SUPPLIED DATA Start Marker

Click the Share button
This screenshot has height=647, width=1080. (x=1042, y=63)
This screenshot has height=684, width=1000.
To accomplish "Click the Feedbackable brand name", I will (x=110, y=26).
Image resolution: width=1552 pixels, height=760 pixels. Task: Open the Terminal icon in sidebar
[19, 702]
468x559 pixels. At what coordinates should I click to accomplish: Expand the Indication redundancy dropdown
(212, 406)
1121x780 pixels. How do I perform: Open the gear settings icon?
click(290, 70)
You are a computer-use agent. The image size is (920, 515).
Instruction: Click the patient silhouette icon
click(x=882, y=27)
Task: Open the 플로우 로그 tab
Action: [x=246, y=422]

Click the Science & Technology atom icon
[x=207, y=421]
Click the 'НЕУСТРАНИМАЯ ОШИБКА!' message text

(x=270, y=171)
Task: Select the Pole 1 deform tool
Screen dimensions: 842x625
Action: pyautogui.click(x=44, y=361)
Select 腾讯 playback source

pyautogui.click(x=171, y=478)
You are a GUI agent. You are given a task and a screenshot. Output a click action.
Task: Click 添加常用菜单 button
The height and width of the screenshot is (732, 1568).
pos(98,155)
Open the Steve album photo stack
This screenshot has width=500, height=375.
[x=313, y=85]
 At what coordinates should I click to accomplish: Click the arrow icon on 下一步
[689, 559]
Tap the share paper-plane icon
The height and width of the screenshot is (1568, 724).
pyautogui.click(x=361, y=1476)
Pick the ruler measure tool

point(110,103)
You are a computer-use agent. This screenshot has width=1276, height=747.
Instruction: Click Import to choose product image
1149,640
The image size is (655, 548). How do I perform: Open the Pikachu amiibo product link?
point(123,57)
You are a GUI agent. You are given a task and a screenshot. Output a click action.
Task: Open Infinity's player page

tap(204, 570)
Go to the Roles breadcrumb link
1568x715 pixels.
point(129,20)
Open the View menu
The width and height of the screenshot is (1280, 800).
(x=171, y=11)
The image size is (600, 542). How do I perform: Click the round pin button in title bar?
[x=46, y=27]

SUPPLIED DATA End Marker

### EXERCISE OBJECTIVE
All of the data is to be transcribed exactly as written.

### RESPONSE TO THIS TASK
Click the Share button
This screenshot has height=647, width=1080. (x=1042, y=63)
This screenshot has height=684, width=1000.
To accomplish "Click the Feedbackable brand name", I will (x=110, y=26).
Image resolution: width=1552 pixels, height=760 pixels. Task: Open the Terminal icon in sidebar
[19, 702]
468x559 pixels. At what coordinates should I click to accomplish: Expand the Indication redundancy dropdown
(212, 406)
1121x780 pixels. How do I perform: Open the gear settings icon?
click(290, 70)
You are a computer-use agent. The image size is (920, 515).
Instruction: Click the patient silhouette icon
click(x=882, y=27)
Task: Open the 플로우 로그 tab
Action: [x=246, y=422]

Click the Science & Technology atom icon
[x=207, y=421]
Click the 'НЕУСТРАНИМАЯ ОШИБКА!' message text

(x=270, y=171)
Task: Select the Pole 1 deform tool
Screen dimensions: 842x625
Action: pyautogui.click(x=44, y=361)
Select 腾讯 playback source

pyautogui.click(x=171, y=478)
You are a GUI agent. You are given a task and a screenshot. Output a click action.
Task: Click 添加常用菜单 button
The height and width of the screenshot is (732, 1568).
pos(98,155)
Open the Steve album photo stack
This screenshot has width=500, height=375.
[x=313, y=85]
 At what coordinates should I click to accomplish: Click the arrow icon on 下一步
[689, 559]
Tap the share paper-plane icon
The height and width of the screenshot is (1568, 724).
pyautogui.click(x=361, y=1476)
Pick the ruler measure tool

point(110,103)
You are a computer-use agent. This screenshot has width=1276, height=747.
Instruction: Click Import to choose product image
1149,640
The image size is (655, 548). How do I perform: Open the Pikachu amiibo product link?
point(123,57)
You are a GUI agent. You are given a task and a screenshot. Output a click action.
Task: Open Infinity's player page

tap(204, 570)
Go to the Roles breadcrumb link
1568x715 pixels.
point(129,20)
Open the View menu
The width and height of the screenshot is (1280, 800).
(x=171, y=11)
The image size is (600, 542). How do I perform: Click the round pin button in title bar?
[x=46, y=27]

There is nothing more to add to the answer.